# Supplied text:
If you’re a fan of cucumbers, you know how satisfying it is to grow your own. Not only do they taste better when they’re fresh from the garden, but you also get the satisfaction of knowing you grew them yourself. However, growing cucumbers can be a bit tricky, and it’s not always easy to get a good harvest. That’s why I’ve put together a list of six secrets for your biggest cucumber harvest ever.
First and foremost, it’s important to choose the right variety of cucumber. Some varieties are better suited for pickling, while others are better for slicing. Make sure you choose a variety that’s appropriate for your needs. Additionally, cucumbers need plenty of sunlight to grow, so be sure to choose a spot in your garden that gets at least six to eight hours of full sunlight each day.
Choose The Right Variety
There are many types of cucumber cultivars available, and each has its own unique characteristics. Here are some factors to consider when selecting a cucumber variety:
- Growing conditions: Some cucumber varieties are more suitable for certain growing conditions than others. For example, some varieties are better suited for cooler climates, while others thrive in hot and humid conditions.

# Excerpted data:

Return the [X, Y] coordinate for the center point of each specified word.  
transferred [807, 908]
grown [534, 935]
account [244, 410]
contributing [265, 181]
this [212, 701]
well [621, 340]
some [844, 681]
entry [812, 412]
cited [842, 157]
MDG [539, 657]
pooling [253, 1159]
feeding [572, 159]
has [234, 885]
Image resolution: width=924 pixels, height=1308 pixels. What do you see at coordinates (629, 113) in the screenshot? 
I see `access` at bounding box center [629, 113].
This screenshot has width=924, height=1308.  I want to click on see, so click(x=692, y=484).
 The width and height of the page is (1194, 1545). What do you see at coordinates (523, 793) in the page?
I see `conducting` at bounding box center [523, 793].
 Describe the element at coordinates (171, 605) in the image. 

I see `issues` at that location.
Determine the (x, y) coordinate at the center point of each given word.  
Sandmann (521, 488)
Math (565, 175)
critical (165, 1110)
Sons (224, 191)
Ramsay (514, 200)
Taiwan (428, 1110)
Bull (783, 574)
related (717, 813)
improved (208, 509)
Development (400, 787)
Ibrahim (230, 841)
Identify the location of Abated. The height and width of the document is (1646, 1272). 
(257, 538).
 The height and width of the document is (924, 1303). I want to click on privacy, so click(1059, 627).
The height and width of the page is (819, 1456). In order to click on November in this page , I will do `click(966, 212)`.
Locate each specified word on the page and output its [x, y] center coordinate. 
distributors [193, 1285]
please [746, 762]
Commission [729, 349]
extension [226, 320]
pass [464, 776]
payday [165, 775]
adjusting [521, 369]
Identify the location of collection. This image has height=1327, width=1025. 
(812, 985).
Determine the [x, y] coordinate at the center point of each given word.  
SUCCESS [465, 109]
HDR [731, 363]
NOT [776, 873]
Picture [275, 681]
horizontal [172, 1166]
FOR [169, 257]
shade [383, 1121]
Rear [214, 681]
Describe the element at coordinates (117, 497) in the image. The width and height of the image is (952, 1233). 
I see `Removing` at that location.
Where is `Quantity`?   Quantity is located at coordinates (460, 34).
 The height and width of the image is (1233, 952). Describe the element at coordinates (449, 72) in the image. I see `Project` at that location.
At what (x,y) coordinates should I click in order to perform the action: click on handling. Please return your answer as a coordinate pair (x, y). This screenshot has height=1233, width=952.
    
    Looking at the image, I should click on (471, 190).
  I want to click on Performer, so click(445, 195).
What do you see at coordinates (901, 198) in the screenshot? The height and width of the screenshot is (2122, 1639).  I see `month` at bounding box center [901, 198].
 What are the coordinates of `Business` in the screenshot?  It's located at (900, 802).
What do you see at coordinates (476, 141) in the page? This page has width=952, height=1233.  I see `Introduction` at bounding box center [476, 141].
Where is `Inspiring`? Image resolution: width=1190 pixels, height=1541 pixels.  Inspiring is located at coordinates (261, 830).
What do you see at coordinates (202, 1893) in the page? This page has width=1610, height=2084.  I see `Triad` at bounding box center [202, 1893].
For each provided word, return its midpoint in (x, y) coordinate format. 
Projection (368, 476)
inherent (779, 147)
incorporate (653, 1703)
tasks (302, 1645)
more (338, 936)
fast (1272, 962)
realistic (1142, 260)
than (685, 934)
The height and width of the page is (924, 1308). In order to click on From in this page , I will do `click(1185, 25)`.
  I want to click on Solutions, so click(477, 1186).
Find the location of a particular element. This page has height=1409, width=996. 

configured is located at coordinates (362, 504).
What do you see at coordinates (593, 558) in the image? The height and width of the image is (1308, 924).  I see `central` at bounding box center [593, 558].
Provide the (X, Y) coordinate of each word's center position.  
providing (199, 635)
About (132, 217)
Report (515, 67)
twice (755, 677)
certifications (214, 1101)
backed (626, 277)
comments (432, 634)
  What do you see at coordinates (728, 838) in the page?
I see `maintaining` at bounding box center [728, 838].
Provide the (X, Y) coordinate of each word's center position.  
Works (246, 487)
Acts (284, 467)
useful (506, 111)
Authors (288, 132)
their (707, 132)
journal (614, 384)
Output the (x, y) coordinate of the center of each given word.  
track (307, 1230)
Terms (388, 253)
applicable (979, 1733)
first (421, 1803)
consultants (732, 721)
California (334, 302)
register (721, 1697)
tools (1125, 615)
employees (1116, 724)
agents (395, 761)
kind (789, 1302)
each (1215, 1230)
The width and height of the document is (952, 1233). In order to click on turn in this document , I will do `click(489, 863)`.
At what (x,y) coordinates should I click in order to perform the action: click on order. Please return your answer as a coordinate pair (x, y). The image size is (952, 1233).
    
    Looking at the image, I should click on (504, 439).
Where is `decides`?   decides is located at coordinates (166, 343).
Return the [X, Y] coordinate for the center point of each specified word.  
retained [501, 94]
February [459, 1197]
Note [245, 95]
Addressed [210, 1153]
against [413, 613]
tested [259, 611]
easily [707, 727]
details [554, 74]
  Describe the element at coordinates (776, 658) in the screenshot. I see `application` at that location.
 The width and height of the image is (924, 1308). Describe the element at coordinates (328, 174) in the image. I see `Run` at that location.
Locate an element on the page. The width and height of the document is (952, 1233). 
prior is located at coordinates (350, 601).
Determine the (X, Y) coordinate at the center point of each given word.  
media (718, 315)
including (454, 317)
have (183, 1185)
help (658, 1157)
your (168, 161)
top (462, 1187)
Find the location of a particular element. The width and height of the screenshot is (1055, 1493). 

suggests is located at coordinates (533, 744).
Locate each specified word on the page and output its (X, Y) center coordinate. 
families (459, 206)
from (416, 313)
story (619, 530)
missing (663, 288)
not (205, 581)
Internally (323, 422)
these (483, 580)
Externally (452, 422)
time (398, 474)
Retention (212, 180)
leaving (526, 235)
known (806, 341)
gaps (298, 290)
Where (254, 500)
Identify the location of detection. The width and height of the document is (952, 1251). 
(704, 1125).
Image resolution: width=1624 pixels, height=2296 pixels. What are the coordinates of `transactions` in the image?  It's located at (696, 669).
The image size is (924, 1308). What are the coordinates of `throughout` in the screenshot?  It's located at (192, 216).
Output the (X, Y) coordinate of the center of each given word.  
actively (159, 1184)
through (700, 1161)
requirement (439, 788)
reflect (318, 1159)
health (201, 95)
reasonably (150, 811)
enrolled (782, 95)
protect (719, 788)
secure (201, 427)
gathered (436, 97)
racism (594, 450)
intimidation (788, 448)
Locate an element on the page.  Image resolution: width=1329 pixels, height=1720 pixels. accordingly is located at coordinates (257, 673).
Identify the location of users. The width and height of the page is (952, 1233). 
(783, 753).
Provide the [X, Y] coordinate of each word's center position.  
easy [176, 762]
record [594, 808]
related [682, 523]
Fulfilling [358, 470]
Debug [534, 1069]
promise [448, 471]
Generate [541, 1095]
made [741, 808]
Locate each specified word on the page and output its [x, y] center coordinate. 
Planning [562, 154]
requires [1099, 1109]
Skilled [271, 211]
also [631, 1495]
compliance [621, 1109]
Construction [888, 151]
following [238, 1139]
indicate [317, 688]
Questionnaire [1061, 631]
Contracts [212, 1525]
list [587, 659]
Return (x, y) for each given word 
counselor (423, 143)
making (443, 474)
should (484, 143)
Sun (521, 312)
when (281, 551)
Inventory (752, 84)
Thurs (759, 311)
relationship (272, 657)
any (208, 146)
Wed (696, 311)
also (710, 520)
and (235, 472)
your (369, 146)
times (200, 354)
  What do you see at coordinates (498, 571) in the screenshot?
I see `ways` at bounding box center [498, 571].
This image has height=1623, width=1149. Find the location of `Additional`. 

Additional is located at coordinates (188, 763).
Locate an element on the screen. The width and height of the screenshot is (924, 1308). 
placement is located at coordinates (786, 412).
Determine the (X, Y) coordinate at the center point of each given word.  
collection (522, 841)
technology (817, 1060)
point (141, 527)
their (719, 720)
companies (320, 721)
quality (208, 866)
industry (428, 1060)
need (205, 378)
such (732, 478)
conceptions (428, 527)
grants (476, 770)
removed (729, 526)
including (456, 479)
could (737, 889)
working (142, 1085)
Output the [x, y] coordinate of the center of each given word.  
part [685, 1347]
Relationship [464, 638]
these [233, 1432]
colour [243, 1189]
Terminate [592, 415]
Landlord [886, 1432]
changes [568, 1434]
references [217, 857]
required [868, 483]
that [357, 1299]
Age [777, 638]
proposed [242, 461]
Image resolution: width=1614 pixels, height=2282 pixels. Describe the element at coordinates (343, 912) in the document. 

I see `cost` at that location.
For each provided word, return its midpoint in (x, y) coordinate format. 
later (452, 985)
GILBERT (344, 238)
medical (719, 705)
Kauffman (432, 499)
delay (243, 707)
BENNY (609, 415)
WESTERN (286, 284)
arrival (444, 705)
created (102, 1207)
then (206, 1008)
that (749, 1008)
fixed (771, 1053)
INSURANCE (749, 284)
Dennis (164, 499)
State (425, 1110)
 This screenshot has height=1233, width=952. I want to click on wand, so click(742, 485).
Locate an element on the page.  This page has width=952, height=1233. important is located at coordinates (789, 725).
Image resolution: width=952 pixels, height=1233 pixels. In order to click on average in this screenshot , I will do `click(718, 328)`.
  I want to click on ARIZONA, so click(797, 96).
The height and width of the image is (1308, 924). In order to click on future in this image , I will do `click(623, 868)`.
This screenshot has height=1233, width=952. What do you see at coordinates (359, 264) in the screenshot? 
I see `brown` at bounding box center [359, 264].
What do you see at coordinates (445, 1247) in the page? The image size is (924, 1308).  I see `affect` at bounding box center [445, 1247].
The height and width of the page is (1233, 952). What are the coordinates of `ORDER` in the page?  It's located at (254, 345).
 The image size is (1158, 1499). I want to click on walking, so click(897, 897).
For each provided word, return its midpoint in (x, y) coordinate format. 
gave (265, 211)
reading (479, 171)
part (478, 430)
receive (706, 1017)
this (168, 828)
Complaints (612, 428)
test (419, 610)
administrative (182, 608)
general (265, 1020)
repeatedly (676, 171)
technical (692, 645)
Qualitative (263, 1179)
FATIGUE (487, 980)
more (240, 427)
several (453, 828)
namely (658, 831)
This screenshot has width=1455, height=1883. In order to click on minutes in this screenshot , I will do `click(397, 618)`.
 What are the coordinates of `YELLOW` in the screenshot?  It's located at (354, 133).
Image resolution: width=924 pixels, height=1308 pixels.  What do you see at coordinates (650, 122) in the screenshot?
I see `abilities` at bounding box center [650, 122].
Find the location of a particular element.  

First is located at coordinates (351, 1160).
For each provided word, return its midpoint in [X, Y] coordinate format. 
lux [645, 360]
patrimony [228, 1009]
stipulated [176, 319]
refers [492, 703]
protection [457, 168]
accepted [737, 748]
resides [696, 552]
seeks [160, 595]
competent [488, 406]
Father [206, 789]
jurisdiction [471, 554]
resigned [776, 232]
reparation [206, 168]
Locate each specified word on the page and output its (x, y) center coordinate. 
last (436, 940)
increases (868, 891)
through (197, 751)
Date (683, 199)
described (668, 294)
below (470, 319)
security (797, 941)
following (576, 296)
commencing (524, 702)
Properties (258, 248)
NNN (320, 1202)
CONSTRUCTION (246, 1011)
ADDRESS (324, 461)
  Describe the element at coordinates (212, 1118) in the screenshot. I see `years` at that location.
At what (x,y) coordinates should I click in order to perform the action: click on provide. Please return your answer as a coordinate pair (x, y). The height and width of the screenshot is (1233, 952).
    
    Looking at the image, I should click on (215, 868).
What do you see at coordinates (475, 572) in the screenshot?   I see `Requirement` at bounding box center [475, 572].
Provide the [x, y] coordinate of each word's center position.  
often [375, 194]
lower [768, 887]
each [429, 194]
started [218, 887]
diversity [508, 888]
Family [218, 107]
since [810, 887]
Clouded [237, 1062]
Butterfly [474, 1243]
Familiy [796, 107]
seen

# Exercises:
• A. Summarize the cucumber text in two sentences.
• B. Answer these questions from the cucumber text:
(i) How many hours of full sunlight should the chosen garden spot get each day?
(ii) What two uses are some cucumber varieties better suited for?
(iii) What two kinds of climate are given as examples of different growing conditions?

# Answers for the exercise:
• A. Homegrown cucumbers taste better fresh from the garden and are satisfying to grow, but a good harvest can be tricky, so the text offers six secrets for a bigger one. It advises choosing a variety that fits your needs and growing conditions, such as pickling or slicing and cooler or hot and humid climates, and planting in a spot with at least six to eight hours of full sunlight each day.

• B.
(i) At least six to eight hours.
(ii) Pickling and slicing.
(iii) Cooler climates, and hot and humid conditions.